## Instructions to follow
Output the entries below as a JSON list of strings, one string per line, from the first line through the line containing "tap(1100, 130)". Leave out blank lines.

## Source material
# # # #

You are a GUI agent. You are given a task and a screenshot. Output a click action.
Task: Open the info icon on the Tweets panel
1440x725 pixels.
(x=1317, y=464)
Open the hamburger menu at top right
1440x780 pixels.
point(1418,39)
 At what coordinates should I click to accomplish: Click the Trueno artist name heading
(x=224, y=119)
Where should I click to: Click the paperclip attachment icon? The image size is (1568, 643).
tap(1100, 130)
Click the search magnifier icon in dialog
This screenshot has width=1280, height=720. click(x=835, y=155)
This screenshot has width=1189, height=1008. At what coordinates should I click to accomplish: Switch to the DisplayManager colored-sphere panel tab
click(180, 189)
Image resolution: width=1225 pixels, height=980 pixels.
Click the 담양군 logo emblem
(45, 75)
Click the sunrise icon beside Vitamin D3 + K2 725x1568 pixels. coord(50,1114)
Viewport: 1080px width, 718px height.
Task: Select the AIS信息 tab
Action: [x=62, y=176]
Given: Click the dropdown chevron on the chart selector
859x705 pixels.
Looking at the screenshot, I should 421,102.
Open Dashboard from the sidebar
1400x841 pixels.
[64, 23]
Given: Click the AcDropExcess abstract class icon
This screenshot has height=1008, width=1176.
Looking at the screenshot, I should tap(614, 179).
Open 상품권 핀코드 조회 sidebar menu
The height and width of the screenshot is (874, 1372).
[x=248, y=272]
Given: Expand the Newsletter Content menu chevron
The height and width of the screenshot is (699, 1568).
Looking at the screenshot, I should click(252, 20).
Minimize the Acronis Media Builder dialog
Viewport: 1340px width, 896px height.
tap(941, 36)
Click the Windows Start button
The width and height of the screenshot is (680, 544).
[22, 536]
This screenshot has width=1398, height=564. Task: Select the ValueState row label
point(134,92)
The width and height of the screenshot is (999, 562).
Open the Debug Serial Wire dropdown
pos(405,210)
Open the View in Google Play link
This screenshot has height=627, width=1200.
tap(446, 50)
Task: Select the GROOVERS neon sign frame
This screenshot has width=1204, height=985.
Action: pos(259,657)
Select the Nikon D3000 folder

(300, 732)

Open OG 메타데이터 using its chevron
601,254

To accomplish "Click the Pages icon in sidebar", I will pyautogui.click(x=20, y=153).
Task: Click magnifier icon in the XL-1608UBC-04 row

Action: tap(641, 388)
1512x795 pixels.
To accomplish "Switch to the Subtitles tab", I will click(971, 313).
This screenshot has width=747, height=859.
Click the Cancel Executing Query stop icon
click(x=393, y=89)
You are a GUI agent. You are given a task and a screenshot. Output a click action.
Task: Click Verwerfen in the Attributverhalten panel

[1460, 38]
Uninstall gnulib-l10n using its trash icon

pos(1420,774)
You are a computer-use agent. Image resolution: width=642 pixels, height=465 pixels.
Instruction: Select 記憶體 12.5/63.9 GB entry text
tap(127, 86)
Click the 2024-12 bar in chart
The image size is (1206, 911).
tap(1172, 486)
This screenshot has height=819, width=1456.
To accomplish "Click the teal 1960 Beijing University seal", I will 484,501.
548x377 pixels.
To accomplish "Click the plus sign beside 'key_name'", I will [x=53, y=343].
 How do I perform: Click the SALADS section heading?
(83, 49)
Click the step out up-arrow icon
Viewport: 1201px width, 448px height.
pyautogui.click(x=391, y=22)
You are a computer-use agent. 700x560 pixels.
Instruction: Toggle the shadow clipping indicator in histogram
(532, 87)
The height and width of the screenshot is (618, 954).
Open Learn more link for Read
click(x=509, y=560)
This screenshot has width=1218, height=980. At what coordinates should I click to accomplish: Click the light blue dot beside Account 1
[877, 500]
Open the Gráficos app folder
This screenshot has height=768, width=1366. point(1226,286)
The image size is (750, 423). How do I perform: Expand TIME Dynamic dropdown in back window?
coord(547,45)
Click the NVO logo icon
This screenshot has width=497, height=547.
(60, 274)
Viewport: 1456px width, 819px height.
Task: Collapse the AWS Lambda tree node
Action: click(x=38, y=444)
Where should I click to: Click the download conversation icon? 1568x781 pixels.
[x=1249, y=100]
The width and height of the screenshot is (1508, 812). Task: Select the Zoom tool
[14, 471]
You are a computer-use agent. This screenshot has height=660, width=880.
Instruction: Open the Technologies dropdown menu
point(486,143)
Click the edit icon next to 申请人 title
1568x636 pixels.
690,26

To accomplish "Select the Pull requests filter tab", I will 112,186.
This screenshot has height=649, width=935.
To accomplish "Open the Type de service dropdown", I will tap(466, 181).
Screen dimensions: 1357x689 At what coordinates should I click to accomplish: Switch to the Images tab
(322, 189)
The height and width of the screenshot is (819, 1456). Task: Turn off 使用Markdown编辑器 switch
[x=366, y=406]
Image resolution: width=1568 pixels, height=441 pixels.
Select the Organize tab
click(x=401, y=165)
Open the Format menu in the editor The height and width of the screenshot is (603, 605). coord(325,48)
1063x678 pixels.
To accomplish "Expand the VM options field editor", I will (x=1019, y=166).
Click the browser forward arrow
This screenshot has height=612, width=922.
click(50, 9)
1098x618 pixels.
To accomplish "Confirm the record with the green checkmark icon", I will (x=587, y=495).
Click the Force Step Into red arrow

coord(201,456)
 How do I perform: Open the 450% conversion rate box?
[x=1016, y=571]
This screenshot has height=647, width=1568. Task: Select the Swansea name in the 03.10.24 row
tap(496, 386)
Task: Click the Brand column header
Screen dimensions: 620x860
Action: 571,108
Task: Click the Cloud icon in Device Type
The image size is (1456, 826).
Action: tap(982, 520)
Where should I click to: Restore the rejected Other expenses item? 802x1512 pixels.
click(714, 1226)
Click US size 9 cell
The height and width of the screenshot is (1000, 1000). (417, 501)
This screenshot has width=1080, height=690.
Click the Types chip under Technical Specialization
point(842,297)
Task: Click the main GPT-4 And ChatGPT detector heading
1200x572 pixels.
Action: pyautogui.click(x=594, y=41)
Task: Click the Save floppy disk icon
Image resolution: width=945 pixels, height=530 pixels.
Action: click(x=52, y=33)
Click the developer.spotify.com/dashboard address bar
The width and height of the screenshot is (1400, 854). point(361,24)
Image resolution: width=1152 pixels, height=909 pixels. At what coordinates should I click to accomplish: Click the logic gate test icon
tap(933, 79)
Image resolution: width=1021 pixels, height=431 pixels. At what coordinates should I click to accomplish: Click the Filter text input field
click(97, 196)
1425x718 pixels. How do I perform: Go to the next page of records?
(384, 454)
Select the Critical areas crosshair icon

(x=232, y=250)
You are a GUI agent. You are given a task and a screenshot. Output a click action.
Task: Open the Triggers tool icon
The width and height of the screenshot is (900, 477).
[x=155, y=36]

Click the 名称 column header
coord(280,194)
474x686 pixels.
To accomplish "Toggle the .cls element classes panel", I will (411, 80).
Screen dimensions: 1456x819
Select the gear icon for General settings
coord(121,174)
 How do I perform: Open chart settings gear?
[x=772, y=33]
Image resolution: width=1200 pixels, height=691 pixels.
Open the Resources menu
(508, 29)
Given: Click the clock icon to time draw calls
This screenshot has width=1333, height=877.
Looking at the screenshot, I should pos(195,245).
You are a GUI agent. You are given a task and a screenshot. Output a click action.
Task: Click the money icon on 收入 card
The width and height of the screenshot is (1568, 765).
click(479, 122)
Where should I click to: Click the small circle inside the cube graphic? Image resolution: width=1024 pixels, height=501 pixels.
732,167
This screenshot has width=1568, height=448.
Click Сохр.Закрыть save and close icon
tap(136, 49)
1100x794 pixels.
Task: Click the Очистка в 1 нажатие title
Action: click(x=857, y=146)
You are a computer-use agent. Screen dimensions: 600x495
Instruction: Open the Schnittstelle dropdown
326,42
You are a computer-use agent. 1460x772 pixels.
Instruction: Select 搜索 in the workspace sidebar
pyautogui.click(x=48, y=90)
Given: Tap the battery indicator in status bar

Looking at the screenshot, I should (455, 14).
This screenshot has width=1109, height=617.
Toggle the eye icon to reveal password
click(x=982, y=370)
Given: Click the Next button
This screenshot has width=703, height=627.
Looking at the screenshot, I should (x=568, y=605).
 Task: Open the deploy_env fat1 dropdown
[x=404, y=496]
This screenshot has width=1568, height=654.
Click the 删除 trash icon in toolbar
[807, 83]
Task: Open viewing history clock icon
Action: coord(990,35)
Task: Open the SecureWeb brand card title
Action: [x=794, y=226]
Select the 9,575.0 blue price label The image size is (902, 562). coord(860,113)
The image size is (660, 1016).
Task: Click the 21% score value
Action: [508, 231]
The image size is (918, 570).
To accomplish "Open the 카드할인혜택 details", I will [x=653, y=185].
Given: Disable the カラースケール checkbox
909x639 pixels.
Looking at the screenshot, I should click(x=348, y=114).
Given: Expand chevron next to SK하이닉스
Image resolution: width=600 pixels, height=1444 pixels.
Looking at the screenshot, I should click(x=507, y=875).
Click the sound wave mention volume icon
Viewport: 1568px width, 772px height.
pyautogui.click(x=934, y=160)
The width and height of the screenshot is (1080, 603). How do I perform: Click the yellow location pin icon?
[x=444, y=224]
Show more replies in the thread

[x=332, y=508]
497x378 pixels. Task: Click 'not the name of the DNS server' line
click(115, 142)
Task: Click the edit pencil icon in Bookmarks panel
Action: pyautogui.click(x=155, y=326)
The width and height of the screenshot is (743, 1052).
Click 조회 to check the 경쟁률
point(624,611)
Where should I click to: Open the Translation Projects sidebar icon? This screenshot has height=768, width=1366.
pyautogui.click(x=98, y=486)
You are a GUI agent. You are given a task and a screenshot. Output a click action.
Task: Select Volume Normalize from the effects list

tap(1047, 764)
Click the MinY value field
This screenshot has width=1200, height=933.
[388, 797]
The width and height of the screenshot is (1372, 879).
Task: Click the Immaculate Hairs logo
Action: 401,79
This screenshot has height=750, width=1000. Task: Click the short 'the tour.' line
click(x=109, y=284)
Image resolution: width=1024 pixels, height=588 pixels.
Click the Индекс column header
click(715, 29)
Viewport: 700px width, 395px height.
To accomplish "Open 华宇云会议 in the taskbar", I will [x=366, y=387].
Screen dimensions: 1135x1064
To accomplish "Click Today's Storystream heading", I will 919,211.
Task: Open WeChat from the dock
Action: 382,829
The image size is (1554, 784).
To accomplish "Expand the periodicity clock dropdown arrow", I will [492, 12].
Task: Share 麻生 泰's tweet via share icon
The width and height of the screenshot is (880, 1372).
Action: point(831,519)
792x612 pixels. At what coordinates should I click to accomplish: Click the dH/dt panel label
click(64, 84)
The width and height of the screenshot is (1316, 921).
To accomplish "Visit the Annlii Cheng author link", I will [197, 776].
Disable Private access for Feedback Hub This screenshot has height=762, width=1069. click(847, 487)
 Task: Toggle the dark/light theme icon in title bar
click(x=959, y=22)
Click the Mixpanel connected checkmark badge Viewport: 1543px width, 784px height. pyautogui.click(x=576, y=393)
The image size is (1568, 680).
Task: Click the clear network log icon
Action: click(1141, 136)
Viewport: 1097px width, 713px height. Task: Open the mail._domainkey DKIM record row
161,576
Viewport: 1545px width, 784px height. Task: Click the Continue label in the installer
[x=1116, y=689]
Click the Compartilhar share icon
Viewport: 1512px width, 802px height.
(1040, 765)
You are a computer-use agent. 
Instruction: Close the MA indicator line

# # # #

## Output for this task
[
  "You are a GUI agent. You are given a task and a screenshot. Output a click action.",
  "Task: Open the info icon on the Tweets panel",
  "1440x725 pixels.",
  "(x=1317, y=464)",
  "Open the hamburger menu at top right",
  "1440x780 pixels.",
  "point(1418,39)",
  " At what coordinates should I click to accomplish: Click the Trueno artist name heading",
  "(x=224, y=119)",
  "Where should I click to: Click the paperclip attachment icon? The image size is (1568, 643).",
  "tap(1100, 130)"
]